WHAT YOU HAVE TO DO
Set down exactly the lines in the records below that run from the line with "You are a computer-use agent. 1478x812" to the line with "Task: Click the Trigger", inclusive, and nothing more.

RECORDS SHOWN
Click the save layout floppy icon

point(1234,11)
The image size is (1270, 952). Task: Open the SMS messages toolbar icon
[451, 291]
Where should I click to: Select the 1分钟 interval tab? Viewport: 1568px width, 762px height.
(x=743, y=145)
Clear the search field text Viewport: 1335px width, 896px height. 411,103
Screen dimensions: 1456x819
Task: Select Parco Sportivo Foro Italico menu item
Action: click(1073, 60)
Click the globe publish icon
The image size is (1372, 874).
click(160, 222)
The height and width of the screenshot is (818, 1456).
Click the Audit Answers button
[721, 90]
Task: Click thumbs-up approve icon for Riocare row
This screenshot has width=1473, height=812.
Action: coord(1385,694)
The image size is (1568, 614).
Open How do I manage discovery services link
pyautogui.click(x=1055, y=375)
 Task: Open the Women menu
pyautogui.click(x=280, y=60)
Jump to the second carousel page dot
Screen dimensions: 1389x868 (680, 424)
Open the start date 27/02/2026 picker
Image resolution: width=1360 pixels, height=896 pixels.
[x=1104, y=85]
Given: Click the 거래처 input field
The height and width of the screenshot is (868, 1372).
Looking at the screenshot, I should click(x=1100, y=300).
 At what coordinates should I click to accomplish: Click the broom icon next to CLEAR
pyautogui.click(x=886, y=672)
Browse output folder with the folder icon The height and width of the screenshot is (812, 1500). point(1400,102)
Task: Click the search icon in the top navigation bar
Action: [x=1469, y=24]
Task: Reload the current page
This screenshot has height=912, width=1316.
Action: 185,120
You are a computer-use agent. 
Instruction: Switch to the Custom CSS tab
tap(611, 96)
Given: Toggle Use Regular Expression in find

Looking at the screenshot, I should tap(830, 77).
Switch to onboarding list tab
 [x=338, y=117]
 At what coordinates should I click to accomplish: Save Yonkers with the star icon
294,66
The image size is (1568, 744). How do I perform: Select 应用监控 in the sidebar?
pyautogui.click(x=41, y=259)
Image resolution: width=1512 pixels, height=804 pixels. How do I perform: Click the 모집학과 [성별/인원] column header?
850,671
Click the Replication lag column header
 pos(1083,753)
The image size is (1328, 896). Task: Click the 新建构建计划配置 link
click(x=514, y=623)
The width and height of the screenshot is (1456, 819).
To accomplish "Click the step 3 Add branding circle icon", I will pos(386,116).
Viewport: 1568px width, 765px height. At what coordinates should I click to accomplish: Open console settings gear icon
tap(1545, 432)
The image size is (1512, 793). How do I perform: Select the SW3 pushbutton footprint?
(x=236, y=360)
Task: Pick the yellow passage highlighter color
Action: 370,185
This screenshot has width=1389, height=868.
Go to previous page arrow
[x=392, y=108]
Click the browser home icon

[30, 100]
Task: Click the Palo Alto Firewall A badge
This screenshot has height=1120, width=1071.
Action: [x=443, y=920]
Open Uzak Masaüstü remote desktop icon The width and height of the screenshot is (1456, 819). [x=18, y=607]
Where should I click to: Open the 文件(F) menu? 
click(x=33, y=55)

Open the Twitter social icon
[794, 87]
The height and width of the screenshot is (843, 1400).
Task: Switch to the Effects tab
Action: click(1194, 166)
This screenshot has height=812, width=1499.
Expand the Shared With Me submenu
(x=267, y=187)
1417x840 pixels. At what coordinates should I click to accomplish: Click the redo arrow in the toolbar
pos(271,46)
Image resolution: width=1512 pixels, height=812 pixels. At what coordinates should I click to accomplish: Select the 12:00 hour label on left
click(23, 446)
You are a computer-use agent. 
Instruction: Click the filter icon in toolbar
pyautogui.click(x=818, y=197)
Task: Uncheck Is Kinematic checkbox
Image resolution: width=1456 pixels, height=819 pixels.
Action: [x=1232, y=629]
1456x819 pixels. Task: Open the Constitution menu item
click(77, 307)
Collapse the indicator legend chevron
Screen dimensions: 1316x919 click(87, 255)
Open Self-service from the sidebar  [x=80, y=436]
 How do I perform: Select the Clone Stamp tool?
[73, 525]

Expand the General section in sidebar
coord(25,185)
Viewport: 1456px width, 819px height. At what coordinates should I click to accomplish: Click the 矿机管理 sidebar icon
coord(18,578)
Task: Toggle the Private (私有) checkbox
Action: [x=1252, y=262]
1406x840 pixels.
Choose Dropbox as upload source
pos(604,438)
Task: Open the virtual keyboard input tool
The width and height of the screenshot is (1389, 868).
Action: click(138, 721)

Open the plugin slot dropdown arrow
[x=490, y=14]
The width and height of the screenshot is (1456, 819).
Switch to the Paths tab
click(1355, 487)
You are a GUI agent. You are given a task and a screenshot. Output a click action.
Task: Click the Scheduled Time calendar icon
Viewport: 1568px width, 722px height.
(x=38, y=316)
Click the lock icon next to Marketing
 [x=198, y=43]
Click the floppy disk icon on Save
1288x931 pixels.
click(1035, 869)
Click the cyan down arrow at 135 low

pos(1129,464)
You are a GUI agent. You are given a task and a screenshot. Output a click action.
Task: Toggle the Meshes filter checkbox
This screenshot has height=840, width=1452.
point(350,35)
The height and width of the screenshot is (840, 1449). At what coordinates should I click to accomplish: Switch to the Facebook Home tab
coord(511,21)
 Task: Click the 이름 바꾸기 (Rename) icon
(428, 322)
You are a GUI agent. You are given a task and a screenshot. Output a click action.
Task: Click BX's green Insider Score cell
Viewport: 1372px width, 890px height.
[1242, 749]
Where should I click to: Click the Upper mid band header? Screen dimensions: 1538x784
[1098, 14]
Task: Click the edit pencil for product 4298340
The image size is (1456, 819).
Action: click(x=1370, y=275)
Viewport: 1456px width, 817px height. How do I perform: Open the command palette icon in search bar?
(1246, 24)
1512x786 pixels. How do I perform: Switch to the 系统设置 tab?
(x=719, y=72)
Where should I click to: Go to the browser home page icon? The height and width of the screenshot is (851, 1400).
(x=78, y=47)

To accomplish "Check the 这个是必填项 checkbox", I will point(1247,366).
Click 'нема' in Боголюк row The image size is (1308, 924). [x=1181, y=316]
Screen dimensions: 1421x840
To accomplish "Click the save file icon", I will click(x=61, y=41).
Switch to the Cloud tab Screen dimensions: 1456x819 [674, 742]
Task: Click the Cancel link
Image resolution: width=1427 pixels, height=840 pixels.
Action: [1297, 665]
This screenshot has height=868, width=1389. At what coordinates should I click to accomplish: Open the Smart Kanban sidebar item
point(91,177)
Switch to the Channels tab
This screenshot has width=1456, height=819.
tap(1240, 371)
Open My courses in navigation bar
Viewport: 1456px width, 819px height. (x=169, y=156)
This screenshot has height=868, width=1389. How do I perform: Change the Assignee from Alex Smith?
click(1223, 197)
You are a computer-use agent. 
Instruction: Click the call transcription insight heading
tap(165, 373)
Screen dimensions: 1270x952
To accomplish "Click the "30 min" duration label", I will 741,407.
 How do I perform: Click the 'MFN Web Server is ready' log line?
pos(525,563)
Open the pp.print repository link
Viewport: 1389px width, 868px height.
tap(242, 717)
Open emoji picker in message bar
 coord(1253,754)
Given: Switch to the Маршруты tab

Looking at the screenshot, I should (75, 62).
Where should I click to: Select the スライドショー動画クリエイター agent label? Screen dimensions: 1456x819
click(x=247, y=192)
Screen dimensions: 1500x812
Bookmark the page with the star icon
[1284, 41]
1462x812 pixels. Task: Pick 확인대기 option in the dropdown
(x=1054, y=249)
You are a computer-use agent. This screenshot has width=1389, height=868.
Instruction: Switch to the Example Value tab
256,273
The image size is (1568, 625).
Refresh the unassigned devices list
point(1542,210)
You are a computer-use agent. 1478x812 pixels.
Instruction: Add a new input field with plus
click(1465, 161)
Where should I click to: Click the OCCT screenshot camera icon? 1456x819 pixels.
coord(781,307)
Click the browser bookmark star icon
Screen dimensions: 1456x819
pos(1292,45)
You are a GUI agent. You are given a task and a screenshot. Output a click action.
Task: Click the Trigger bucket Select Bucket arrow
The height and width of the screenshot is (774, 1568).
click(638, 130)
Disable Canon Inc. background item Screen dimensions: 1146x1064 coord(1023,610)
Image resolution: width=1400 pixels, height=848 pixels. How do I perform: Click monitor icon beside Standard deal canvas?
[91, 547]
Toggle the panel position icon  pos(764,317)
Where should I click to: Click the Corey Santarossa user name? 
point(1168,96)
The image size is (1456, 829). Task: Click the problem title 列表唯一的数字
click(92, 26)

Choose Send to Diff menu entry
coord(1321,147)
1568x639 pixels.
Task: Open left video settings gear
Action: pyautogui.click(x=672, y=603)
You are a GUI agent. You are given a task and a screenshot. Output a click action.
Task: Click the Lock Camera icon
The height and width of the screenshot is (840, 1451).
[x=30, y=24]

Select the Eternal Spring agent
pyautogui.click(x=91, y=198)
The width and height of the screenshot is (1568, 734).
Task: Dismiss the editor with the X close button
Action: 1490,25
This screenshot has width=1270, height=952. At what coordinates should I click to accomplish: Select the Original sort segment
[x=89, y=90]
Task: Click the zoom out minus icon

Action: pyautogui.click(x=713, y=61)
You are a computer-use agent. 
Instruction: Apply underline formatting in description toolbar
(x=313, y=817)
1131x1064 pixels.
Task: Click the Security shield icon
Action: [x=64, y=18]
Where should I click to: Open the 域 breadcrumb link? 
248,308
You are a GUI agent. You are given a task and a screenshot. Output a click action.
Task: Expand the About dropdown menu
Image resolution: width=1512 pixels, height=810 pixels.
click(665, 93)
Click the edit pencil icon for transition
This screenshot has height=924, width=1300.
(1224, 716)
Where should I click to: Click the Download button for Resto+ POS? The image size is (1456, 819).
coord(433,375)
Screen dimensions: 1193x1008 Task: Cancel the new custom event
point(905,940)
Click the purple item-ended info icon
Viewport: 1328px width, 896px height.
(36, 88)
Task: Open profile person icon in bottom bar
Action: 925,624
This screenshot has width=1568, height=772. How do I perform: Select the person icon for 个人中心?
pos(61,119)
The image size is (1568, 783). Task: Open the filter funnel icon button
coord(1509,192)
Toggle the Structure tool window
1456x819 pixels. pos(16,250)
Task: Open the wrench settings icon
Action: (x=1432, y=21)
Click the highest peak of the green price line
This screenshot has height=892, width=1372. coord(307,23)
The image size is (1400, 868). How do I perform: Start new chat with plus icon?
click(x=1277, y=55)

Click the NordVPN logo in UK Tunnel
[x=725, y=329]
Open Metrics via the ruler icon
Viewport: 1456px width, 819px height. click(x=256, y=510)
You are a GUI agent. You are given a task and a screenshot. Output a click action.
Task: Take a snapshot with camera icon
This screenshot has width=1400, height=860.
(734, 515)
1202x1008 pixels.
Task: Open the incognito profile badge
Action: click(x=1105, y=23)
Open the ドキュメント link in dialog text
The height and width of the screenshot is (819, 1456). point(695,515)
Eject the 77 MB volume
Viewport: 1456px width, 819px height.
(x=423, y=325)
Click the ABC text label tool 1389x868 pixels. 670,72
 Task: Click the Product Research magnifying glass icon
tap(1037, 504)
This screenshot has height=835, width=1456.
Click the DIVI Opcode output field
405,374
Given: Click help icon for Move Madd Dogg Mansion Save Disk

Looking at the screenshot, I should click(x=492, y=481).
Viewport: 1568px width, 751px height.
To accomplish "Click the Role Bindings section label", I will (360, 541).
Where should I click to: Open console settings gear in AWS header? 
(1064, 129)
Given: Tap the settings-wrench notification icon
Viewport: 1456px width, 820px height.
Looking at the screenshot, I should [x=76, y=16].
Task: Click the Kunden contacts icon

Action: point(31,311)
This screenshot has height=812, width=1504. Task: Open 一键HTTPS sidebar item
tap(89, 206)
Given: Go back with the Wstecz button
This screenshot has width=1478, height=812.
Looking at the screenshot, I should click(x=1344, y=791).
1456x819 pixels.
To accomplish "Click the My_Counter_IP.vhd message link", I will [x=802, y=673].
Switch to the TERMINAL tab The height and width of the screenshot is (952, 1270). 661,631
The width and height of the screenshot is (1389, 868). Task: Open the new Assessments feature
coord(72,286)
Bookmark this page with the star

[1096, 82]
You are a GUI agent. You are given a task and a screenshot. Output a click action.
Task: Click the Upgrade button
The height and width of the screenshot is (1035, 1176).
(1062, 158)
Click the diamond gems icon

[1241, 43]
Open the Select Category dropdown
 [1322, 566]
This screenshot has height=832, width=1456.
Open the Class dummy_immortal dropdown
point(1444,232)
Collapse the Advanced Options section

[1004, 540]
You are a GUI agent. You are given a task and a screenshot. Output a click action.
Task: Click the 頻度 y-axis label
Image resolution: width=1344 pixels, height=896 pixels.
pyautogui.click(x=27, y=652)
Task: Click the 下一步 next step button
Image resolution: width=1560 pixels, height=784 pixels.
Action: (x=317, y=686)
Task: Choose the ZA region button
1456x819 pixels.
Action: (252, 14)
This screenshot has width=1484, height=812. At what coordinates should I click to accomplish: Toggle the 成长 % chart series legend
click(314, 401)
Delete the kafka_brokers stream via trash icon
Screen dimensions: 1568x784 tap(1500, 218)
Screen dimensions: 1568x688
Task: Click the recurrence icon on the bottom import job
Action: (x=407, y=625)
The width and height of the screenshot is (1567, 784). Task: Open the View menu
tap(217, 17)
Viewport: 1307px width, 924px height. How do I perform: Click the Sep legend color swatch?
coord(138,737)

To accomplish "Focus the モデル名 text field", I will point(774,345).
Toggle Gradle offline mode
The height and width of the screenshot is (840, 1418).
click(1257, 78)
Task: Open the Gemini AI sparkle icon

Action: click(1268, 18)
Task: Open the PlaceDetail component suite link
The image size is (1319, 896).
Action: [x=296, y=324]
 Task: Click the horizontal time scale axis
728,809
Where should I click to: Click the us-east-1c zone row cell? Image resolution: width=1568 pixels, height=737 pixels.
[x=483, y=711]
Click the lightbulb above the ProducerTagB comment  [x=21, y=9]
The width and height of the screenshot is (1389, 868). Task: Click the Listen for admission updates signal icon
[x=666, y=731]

SOLUTION TO THE PROBLEM
You are a computer-use agent. 1478x812 pixels.
Instruction: Add a new input field with plus
click(1465, 161)
Where should I click to: Click the OCCT screenshot camera icon? 1456x819 pixels.
coord(781,307)
Click the browser bookmark star icon
Screen dimensions: 1456x819
pos(1292,45)
You are a GUI agent. You are given a task and a screenshot. Output a click action.
Task: Click the Trigger bucket Select Bucket arrow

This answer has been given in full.